-- Work required --
Lines with the word "will" in them are the ones to copy from the records.

-- Exercise material --
---------------

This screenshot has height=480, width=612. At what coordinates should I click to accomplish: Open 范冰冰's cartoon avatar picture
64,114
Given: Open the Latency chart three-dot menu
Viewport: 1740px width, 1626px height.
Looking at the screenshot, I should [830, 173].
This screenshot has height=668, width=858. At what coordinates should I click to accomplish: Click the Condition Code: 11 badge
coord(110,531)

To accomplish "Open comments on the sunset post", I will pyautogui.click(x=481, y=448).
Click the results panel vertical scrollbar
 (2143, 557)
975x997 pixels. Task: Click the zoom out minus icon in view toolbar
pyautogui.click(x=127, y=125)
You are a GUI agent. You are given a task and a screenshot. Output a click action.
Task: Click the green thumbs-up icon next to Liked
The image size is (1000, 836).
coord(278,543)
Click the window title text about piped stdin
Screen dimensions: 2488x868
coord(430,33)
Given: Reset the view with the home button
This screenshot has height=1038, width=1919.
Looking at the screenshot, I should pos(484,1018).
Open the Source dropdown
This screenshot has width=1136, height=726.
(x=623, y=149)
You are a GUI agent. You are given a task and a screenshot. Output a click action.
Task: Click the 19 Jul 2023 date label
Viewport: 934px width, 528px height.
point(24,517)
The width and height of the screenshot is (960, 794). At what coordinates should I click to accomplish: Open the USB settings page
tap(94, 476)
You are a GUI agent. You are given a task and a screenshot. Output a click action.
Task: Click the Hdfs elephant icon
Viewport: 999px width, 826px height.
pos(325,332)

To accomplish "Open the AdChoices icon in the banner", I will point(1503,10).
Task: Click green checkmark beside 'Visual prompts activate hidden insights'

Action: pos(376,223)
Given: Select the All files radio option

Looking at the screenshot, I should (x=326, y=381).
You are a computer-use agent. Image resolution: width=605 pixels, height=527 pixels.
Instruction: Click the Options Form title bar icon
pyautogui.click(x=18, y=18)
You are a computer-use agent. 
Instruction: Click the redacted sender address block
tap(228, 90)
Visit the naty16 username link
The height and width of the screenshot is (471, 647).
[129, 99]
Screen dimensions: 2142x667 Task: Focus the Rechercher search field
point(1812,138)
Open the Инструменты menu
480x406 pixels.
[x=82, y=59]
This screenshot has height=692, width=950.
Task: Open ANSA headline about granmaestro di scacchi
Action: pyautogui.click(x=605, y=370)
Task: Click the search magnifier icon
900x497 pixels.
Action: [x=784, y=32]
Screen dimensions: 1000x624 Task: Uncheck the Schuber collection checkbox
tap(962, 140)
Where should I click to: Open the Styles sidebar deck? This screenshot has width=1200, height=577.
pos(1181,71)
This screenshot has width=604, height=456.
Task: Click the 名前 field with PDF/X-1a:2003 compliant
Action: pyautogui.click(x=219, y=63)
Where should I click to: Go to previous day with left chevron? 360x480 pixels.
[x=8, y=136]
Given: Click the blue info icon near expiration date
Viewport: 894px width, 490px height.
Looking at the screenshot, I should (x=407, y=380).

---------------

-- Task answer --
To accomplish "Open comments on the sunset post", I will pyautogui.click(x=481, y=448).
To accomplish "Open the AdChoices icon in the banner", I will point(1503,10).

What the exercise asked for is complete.